Vincent F, Hagiwara K, Ke Y, Stoner G D, Demetrick D J, Bennett W P
Laboratory of Human Carcinogenesis, National Cancer Institute, National Institutes of Health, Bethesda, Maryland 20892, USA.
Biochem Biophys Res Commun. 1996 Jun 25;223(3):561-4. doi: 10.1006/bbrc.1996.0934.

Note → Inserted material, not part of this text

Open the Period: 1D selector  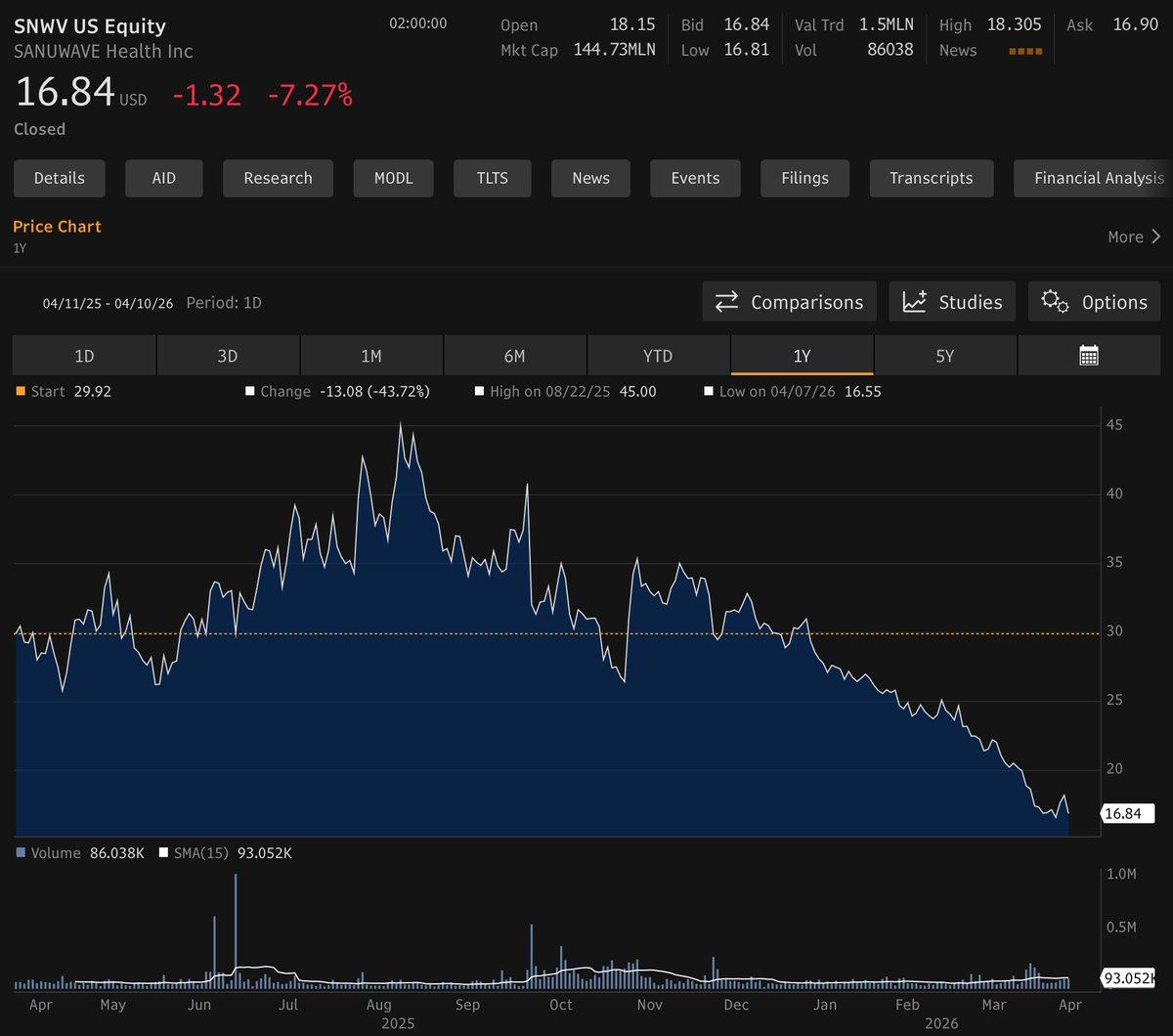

The transforming growth factor beta (TGF beta) binds the type II TGF beta growth factor receptor (TGF beta RII) to inhibit growth of most epithelial tissues. Most human colon cancers with microsatellite instability have frameshift mutations in two microsatellites within the TGF beta RII coding region; such mutations truncate the receptor to produce resistance to TGF beta. To investigate this pathway in other tissues, we surveyed sporadic human cancers of the pancreas, liver and breast to determine the frequency of microsatellite mutations in the TGF beta RII. We amplified genomic DNA segments containing two microsatellites plus 72% of domain XI of the serine-threonine kinase region. SSCP analysis showed no evidence of mutation in 32 sporadic cancers (12 pancreas, 10 liver, and 10 breast). We conclude that microsatellite mutations in TGF beta RII are uncommon in sporadic tumors of the pancreas, liver and breast.
转化生长因子β(TGFβ)与II型TGFβ生长因子受体(TGFβRII)结合,以抑制大多数上皮组织的生长。大多数具有微卫星不稳定性的人类结肠癌在TGFβRII编码区域内的两个微卫星中存在移码突变;此类突变使受体截短,从而产生对TGFβ的抗性。为了研究其他组织中的这一途径,我们对散发性胰腺癌、肝癌和乳腺癌进行了调查,以确定TGFβRII中微卫星突变的频率。我们扩增了包含两个微卫星以及丝氨酸 - 苏氨酸激酶区域第XI结构域72%的基因组DNA片段。单链构象多态性分析显示,在32例散发性癌症(12例胰腺、10例肝脏和10例乳腺)中没有突变迹象。我们得出结论,TGFβRII中的微卫星突变在散发性胰腺、肝脏和乳腺肿瘤中并不常见。